Saturday, December 23, 2006

Welcome Aboard

A View of Iraq

There is a phenomenon that has been repeated several times in recent world history: countries that were assembled by force and made up of regions with populations that differ in religion, ethnicity, language group, race, etc. The former Soviet Union was one such, Yugoslavia was yet another. These nations were held together by quite ruthless leaders who tolerated no sectarian violence, no fighting between ethnic groups. Their efficient secret police would arrest or kill those who caused trouble. Iraq under Saddam was such a country.

When these nations lost their autocratic systems, long-suppressed ethnic tensions broke out quickly. The inertia of decades of nationhood was insufficient to hold together their quarreling parts. The Soviet Union simply fell apart, as did Yugoslavia. We see Iraq doing the same today.

Saddam’s secret police and military would tolerate no private militias or fighting between groups. Their attacks on the Kurds in the north and the Shia in the south were enough to maintain the Baathist Sunni dominance. They killed tens of thousands of their own citizens in pursuit of this end. They did, however, maintain civil peace.

Now the United States and Britain, with some help from allies, are trying to recreate the conditions for civil peace in Iraq. They are unlikely to succeed because they are unwilling to terrorize the various populations into submission, as Saddam did.

Iraq presents conditions almost ideally suited for our failure.
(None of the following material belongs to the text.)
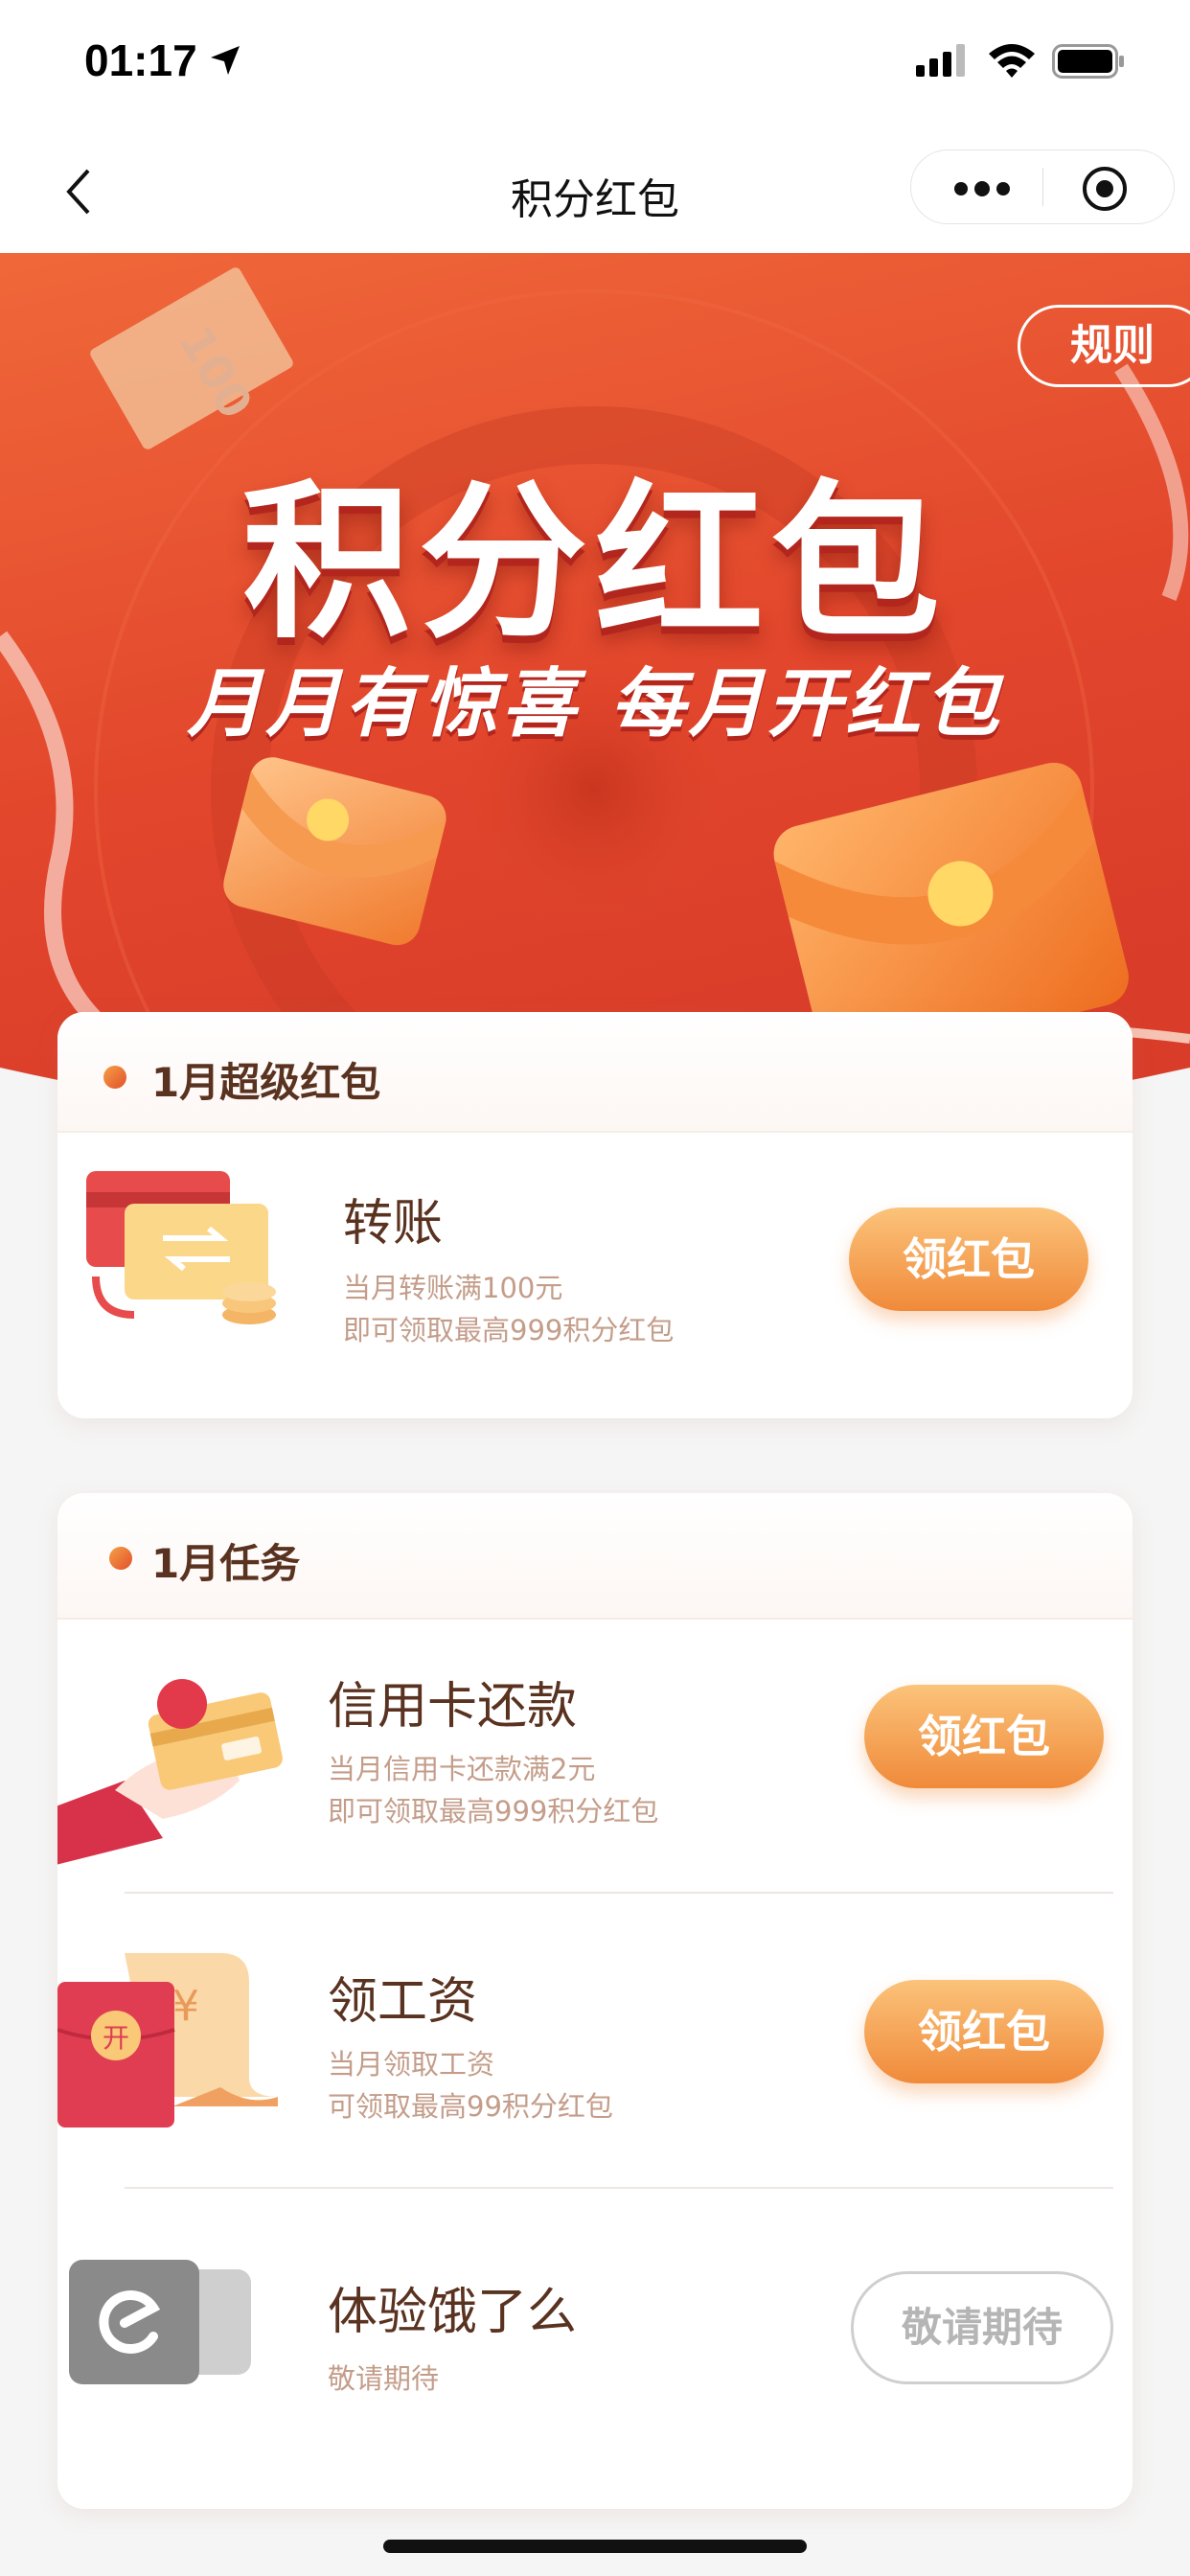 Image resolution: width=1190 pixels, height=2576 pixels. Describe the element at coordinates (1088, 62) in the screenshot. I see `battery-icon` at that location.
It is argued, by Joe Biden and others, that since Iraq apparently cannot function as a nation, it should be divided into three parts. There are, however, two major reasons why this cannot work. First, virtually all of the oil is produced in the non-Sunni parts of the country. If Iraq split up, the Sunnis would be without income. Second, the Turks reject an independent Kurdish entity on their border.

The Kurds of northern Iraq are Sunnis but not Arabs. They constitute a part of the Kurdish region that overlaps eastern Turkey, northern Iraq, and northern Iran. They would like to form Kurdistan, a nation of Kurds. This is something that Turkey cannot tolerate. An independent Kurdish state on Turkey’s border would provide support and arms to Kurdish separatists in Turkey. Iran would not be pleased with Kurdish unrest in their northern regions either.

The Sunnis of central Iraq, Bagdad and Anbar Province, are the former rulers of Iraq and do not relish minority status. Across most of the Arab world, Sunnis apparently view the Shia the way U.S. Episcopalians view snake-handling fundamentalist Christians. That is, as sort of primitive, half-crazy low-lifes whose existence can be tolerated in menial positions but whose dominance in public life would be unthinkable.

Needless to say, the Shia majority in Iraq doesn’t share this view of their station in life. Encouraged by Iran next door, the Iraqi Shia want to run Iraq. If one-man-one-vote means anything, they probably will do so eventually.

Under these conditions, it isn’t clear that a democratic Iraq can function successfully. A betting person would bet against that outcome.